Realizing the extent of the problem, several third parties have also become involved in the fight against fraud.
For example, eConnect have launched the eCashPad, a home terminal that enables consumers to swipe their credit card and make payments to Internet merchants. The terminal consists of a proprietary hybrid magnetic stripe reader, PIN pad and “smart card” device that can be connected to any computer with a USB connection. Its manufacturer – eConnect – aims to ship 20,000 eCashPads per month.
E-tailers wanting to accept payments via the eCashPad need to sign up for the Bank Eyes Only system. Under the system only the bank – not the merchant – has access to the buyer’s credit card details, thereby reducing the chance of credit card data being stolen. From a merchant’s perspective it should also help to reduce the number of chargebacks and hopefully allow them to negotiate more attractive discount rates.
Fighting the problem in a different way, Safewww have recently launched FraudNet, which non-intrusively registers and uniquely identifies each PC by assigning a “fingerprint” (or “hardware signature”) to the computer when a customer enrolls for his or her online account. When illegitimate or fraudulent use is encountered, the suspect PC is flagged in a negative database, blocking future transactions from occurring from the machine. This helps prevent exposure to repeat fraud, while also acting as a deterrent to potential fraudsters, and does not require users to remember any additional passwords, carry a smart card or e-token, or purchase any expensive biometric device.
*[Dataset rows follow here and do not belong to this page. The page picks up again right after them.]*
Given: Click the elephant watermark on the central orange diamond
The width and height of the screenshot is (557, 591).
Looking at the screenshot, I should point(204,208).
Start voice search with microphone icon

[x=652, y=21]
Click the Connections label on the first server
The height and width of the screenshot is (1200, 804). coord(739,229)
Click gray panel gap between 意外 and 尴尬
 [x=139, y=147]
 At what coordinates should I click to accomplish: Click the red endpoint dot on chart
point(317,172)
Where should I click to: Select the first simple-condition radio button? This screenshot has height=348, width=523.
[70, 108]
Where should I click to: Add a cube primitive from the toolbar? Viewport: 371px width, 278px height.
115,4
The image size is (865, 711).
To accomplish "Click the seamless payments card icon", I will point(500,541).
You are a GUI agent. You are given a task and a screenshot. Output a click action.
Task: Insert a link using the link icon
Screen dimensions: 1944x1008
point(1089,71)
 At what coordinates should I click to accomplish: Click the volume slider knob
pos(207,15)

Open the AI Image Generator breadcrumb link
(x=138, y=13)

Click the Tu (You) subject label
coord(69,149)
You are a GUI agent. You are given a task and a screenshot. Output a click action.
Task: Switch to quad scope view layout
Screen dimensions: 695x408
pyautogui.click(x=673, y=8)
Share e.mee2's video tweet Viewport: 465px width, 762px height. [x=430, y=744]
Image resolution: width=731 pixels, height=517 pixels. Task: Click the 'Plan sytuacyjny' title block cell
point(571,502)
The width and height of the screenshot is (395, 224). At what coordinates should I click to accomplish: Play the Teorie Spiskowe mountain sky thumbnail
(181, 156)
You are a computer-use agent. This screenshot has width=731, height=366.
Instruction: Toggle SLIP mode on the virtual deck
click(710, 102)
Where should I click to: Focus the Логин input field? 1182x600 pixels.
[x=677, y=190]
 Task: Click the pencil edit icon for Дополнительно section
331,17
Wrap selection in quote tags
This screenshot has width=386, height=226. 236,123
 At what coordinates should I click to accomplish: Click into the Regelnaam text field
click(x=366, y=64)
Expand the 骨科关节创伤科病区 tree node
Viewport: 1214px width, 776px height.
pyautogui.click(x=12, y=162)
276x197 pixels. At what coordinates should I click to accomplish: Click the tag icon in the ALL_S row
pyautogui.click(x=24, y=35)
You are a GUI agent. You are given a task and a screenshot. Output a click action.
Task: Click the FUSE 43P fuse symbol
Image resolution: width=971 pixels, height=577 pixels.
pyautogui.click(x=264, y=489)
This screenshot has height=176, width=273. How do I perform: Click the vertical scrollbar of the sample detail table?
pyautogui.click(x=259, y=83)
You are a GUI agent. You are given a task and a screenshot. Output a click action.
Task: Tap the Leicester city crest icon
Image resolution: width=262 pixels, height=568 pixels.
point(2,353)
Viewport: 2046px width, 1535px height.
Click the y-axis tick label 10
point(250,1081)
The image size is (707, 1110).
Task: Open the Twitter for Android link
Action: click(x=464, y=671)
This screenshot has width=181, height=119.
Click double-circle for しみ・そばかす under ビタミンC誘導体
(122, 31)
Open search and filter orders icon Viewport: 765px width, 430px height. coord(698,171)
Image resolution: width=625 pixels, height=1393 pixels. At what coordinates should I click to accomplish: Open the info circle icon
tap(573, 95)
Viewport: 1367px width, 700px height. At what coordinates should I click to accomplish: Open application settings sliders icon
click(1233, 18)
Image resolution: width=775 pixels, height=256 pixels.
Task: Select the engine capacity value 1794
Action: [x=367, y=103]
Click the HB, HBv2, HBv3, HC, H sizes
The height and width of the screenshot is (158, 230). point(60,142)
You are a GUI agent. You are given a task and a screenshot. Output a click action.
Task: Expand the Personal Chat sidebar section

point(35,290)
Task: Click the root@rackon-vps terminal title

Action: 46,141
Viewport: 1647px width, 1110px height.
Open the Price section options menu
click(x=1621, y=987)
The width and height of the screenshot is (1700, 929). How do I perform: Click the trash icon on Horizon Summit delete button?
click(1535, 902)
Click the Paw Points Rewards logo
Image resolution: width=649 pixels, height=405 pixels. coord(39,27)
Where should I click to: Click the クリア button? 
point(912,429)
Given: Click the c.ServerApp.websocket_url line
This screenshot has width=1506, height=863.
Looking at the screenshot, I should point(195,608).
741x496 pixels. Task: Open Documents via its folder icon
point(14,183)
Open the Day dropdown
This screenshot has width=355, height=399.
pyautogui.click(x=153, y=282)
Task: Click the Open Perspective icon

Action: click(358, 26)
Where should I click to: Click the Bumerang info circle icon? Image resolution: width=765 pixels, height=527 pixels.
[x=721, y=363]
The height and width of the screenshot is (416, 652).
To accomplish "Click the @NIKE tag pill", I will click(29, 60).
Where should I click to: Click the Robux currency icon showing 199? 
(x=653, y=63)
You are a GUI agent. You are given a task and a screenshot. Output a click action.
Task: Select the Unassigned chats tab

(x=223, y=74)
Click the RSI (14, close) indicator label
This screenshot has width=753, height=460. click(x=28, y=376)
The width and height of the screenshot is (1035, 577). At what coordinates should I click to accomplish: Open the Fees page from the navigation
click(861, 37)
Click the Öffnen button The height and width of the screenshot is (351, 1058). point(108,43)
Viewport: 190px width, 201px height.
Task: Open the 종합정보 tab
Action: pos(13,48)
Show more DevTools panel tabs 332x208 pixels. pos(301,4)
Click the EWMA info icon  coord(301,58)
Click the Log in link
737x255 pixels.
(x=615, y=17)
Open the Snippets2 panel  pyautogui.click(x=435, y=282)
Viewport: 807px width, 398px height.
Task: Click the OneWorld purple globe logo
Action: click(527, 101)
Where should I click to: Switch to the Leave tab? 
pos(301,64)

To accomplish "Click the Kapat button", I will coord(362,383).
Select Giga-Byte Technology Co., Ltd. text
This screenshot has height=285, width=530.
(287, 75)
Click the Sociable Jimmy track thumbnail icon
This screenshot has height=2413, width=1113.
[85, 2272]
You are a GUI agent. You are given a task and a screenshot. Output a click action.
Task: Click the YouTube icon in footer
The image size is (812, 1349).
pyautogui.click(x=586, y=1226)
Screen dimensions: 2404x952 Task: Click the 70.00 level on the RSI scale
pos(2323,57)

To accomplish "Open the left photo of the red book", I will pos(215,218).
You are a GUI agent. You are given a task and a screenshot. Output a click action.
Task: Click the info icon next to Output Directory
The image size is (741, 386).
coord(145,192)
There is one other option in the fight against fraud: if you can’t prevent the actual fraud from taking place, at least you can insure yourself against its financial implications. Such insurance schemes or anti-fraud guarantees are provided as an extra cost item by some Payment Service Providers (PSPs), for example WorldPay who charge their merchants $30 per month and an additional transaction charge of 1% to indemnify them against fraud. Alternatively, there are third party insurance services available. For example, TCA Inc. provides Cardholder Absent Insurance underwritten by Lloyds of London with the cost typically running between 0.3% and 3% of annual sales.